Wilderness takes pride in having a wide range of food and drink and the food we had was lovely. We had a really tasty paella from Paellaria near the main stage. I could’ve eaten dishes of it, it was one of the best paellas I have ever had. We loved the pizza idea in the kid’s area with pizzaface: children could make and cook their own pizza and enjoy eating it after all their hard work. It was lovely to see flour going everywhere and excitement over the end result.
I would have appreciated a few more options for children’s priced meals though. Food was between £6-£10 a meal, so we tended to try and share to keep the costs down. We did find a place in the kid’s area doing yummy waffles and hot chocolate for £5. There were lots of really good bars on site and people walking around selling pints of lager so you didn’t even need to move to get a cold beer! Upwards from £5 a pint is certainly not cheap though, but you do of course have the wonderful option at Wilderness to take your own drinks pretty much wherever you want.

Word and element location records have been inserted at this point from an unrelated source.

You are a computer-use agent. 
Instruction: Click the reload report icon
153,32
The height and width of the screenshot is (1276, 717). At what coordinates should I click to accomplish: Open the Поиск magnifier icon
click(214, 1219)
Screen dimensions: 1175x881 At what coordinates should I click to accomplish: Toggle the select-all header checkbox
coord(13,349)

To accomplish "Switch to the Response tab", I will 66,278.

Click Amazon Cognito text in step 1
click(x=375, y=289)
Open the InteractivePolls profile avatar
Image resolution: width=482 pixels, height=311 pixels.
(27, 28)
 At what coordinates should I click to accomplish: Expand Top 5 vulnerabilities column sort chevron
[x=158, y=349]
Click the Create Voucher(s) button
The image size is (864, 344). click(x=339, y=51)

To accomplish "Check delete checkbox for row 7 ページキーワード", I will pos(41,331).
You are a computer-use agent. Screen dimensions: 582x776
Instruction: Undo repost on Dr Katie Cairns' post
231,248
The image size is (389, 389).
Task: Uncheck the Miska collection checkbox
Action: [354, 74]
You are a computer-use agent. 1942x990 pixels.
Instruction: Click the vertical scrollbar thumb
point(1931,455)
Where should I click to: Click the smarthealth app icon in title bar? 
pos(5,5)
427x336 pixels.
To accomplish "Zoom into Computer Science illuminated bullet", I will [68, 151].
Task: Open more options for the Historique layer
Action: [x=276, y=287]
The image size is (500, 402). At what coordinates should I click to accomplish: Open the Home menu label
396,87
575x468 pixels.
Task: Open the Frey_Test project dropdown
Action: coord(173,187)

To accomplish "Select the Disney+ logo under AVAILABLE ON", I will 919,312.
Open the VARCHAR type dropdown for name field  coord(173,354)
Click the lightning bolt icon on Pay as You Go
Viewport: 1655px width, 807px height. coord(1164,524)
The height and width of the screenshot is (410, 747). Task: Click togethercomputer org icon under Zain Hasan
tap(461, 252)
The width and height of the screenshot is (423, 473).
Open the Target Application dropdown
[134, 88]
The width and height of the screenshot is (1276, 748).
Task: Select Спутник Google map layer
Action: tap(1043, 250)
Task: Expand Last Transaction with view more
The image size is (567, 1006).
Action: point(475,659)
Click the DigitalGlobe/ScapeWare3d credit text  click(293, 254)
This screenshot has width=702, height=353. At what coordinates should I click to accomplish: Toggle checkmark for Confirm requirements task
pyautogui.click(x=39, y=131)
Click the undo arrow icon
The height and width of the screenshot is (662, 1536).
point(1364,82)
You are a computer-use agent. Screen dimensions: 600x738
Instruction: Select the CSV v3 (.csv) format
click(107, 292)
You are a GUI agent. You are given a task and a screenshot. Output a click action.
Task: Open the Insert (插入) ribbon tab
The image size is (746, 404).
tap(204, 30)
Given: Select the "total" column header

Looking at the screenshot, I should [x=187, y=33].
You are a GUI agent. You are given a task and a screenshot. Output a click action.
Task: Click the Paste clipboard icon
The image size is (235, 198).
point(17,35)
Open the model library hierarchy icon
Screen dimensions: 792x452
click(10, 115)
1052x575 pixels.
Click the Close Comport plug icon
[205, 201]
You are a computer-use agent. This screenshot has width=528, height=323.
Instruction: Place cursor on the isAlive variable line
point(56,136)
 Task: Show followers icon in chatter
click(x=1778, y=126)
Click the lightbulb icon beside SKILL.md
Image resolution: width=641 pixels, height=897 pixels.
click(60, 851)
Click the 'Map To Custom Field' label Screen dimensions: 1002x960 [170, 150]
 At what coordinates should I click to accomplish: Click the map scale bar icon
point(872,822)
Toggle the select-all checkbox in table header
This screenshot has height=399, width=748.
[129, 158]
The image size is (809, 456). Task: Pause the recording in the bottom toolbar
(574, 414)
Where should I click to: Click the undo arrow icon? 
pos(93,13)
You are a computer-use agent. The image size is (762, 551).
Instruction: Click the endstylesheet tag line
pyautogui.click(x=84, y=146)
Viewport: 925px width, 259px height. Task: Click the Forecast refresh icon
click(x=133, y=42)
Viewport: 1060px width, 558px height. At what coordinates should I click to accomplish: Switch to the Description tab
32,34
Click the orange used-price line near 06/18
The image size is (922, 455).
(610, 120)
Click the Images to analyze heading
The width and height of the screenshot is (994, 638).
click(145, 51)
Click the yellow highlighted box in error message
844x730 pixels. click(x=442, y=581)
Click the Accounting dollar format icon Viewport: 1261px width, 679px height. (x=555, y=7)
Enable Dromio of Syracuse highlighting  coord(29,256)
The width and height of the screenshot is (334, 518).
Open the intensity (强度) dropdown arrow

I have to confess we were pretty rubbish at catching much of the music on the main stage this year. We listened from the kid’s area and enjoyed what we heard, but I insisted on seeing Melodys Echo Chamber and was not disappointed with the beautiful music. They sounded amazing and really looked like they loved being there. Whilst we listened, Dylan and a group of children played over to the side on a emergency exit sign, all very happy to play whilst we enjoyed the music.
Straight after was Tom Odell. I went down the front to watch Tom and left the boys watching at the back. I thought he was brilliant, he had the whole crowd, smiling, singing and swaying to his beautiful voice. After Tom had finished we headed back to the tent to get some warm clothes ready for the big event of the evening.
All weekend Les Pepones had been rehearsing and teasing us with bits of their show, Dylan was so excited. Hailing from the famous circus city of Toulouse, it has become one of the most talked about trapeze shows to emerge from Europe in recent years. A comic tale through breathtaking swings, catches and somersaults all to swing music. With a cast of nine ‘voltigeurs’ and ‘porters’ performing the hour-long show thirty feet above the audience it was an incredible show and the children loved every second of it. Definitely a highlight of the festival for us.
When the show finished we went our different ways, Mr Lane went off to watch Rodriguez on the main stage. I would’ve loved to have seen him too but Dylan and I went to watch the Angel Gardens fire show in the Kid’s area instead. We’ve seen a few fire shows this summer at festivals but this one was the best we have seen: children clapped and cheered with delight and it was a really special moment being cuddled up to Dylan watching. I cannot thank Angel and her team enough for making such special memories.
So to sum Wilderness 2013 up, I would first ask the organizers to please not make it any bigger and if it must stay at the size it did this year then please look at the family camping. It has to be in a bigger area next year and please look at the parking – walking that distance from the car park up and down hills with families is really hard going. If it hadn’t been for Mr Trolley I do not know how we would have managed, his team were so helpful and kind in providing the trolley for us to get to and from the car. You can hire the trolley’s over night and your little ones can have a snooze and keep warm whilst you enjoy the evening. We would of been lost without the trolley to get us to and from the site this year.
If I had any suggestion for change next year maybe look at the amount of ways in and out of the kids area to cut down on people trying to use it as a short cut, it was very easy for little ones to wander off out of the area due to it being open both ends. Apart from that the area is perfect and you really could spend the whole weekend in it and be thoroughly entertained.